There were no boundaries to cross only harmonies and beauteous notes that swept you along in a cloud of creativity, beauty and grace combined.
Vivaldi was revisited with fresh intent, through his masterful Violin Concerto in A Minor featuring Tognetti on violin. Bliss
The afternoon ended with his Concerto in D minor where the expression arising from the cello of principal cellist Timo-Veikko Valve was truly exquisite. Goodness, do I love the cello.

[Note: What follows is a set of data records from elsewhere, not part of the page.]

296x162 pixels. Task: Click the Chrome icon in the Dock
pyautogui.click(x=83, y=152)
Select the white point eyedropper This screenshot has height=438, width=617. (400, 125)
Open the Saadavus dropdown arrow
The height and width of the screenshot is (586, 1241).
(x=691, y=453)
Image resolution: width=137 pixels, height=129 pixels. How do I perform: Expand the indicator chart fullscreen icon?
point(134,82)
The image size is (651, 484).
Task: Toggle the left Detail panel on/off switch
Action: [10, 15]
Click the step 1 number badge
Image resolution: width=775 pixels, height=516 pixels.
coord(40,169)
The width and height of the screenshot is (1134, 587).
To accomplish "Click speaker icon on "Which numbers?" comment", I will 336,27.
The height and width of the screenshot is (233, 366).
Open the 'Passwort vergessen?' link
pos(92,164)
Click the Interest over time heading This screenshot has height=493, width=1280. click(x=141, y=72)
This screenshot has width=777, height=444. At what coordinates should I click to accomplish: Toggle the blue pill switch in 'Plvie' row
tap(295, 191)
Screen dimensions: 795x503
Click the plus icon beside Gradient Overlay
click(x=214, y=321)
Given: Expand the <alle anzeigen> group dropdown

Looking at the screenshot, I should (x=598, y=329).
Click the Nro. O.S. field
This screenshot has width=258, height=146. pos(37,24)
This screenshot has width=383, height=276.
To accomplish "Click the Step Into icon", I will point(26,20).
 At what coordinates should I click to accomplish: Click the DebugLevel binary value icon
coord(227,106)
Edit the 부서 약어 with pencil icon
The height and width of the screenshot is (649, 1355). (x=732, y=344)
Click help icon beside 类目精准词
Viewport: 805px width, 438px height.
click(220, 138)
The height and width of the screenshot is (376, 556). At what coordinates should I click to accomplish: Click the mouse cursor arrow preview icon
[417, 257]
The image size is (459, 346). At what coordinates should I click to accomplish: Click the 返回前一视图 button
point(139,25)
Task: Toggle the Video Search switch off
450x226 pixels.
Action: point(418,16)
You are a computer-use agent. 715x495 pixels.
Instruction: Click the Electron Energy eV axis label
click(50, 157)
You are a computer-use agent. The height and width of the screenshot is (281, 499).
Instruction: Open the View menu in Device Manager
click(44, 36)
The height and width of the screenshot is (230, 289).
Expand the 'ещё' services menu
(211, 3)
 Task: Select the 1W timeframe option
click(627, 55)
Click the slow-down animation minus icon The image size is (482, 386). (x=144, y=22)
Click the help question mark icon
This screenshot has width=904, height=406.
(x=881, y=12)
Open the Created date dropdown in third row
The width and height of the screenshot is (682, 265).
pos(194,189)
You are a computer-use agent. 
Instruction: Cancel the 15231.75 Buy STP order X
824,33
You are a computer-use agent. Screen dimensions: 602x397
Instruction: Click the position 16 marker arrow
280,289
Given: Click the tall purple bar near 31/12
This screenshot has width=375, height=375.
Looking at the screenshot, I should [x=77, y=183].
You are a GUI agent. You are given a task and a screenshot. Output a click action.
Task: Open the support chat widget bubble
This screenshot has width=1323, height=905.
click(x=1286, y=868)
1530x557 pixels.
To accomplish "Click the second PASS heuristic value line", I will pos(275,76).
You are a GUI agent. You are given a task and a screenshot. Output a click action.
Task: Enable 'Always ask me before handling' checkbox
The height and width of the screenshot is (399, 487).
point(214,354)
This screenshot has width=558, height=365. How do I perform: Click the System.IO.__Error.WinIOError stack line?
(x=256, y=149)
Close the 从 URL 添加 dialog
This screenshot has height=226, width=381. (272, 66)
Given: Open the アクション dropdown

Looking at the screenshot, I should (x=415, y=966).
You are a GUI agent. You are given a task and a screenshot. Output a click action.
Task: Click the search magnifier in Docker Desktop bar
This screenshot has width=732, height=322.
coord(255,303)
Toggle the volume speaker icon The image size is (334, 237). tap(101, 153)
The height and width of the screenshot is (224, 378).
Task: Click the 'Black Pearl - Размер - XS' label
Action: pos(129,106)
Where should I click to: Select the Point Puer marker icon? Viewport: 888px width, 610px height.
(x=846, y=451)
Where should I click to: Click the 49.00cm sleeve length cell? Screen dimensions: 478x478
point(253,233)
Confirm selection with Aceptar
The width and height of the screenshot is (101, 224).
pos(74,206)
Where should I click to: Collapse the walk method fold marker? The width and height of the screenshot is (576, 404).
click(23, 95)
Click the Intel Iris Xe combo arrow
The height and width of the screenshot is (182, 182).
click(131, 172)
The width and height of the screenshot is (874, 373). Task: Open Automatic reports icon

Tognetti believes ‘the relationship between the music of the late Peter Sculthorpe and composers of the Baroque is subtle but strong’. Like Bach and Handel, Corelli and Vivaldi, Sculthorpe had an instinctive feel for the glories of a string ensemble…’
The soul of the Baroque era in music is not static, it is consummated in marvellous music that reveals all by its purity. It certainly reflected all that was good about life at the time, especially an awakening love of nature, sweeping all before it as does the Australian Chamber Orchestra under the direction of Richard Tognetti.
Ten out of ten, this exquisite team of players were certainly at a pinnacle of perfection in their playing for the opening concert for the TarraWarra Music Festival, 2015. Was left wishing that I could be there for the rest.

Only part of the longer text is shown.